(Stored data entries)

========================

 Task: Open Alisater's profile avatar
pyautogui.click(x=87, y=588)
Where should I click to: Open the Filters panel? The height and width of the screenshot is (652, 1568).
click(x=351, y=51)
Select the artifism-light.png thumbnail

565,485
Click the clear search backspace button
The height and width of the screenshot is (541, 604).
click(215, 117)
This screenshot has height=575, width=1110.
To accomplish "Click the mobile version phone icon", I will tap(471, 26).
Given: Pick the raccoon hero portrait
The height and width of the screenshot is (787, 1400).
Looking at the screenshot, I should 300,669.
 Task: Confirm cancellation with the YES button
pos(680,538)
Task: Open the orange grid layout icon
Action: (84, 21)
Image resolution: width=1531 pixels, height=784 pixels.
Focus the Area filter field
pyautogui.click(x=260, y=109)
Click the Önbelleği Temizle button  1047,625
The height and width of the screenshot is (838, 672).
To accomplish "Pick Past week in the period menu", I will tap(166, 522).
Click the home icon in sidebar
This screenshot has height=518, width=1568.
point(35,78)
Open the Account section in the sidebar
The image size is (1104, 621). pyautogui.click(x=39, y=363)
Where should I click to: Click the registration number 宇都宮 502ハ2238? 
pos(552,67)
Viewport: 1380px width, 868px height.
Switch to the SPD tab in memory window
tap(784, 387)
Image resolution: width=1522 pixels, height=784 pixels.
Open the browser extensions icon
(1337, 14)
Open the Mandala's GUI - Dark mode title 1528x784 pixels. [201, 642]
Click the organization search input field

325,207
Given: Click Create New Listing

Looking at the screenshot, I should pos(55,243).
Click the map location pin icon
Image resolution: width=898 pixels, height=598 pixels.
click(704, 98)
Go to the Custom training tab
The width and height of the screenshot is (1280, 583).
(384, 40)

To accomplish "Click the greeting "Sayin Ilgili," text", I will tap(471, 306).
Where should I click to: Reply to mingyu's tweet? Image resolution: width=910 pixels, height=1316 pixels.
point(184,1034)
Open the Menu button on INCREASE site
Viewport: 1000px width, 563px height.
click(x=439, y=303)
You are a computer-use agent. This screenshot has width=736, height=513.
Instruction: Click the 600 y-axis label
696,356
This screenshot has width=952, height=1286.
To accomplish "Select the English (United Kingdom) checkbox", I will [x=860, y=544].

========================

* TASK TO COMPLETE: This exercise calls for every record above to be written out again exactly.

* OUTPUT OF THE EXERCISE:
 Task: Open Alisater's profile avatar
pyautogui.click(x=87, y=588)
Where should I click to: Open the Filters panel? The height and width of the screenshot is (652, 1568).
click(x=351, y=51)
Select the artifism-light.png thumbnail

565,485
Click the clear search backspace button
The height and width of the screenshot is (541, 604).
click(215, 117)
This screenshot has height=575, width=1110.
To accomplish "Click the mobile version phone icon", I will tap(471, 26).
Given: Pick the raccoon hero portrait
The height and width of the screenshot is (787, 1400).
Looking at the screenshot, I should 300,669.
 Task: Confirm cancellation with the YES button
pos(680,538)
Task: Open the orange grid layout icon
Action: (84, 21)
Image resolution: width=1531 pixels, height=784 pixels.
Focus the Area filter field
pyautogui.click(x=260, y=109)
Click the Önbelleği Temizle button  1047,625
The height and width of the screenshot is (838, 672).
To accomplish "Pick Past week in the period menu", I will tap(166, 522).
Click the home icon in sidebar
This screenshot has height=518, width=1568.
point(35,78)
Open the Account section in the sidebar
The image size is (1104, 621). pyautogui.click(x=39, y=363)
Where should I click to: Click the registration number 宇都宮 502ハ2238? 
pos(552,67)
Viewport: 1380px width, 868px height.
Switch to the SPD tab in memory window
tap(784, 387)
Image resolution: width=1522 pixels, height=784 pixels.
Open the browser extensions icon
(1337, 14)
Open the Mandala's GUI - Dark mode title 1528x784 pixels. [201, 642]
Click the organization search input field

325,207
Given: Click Create New Listing

Looking at the screenshot, I should pos(55,243).
Click the map location pin icon
Image resolution: width=898 pixels, height=598 pixels.
click(704, 98)
Go to the Custom training tab
The width and height of the screenshot is (1280, 583).
(384, 40)

To accomplish "Click the greeting "Sayin Ilgili," text", I will tap(471, 306).
Where should I click to: Reply to mingyu's tweet? Image resolution: width=910 pixels, height=1316 pixels.
point(184,1034)
Open the Menu button on INCREASE site
Viewport: 1000px width, 563px height.
click(x=439, y=303)
You are a computer-use agent. This screenshot has width=736, height=513.
Instruction: Click the 600 y-axis label
696,356
This screenshot has width=952, height=1286.
To accomplish "Select the English (United Kingdom) checkbox", I will [x=860, y=544].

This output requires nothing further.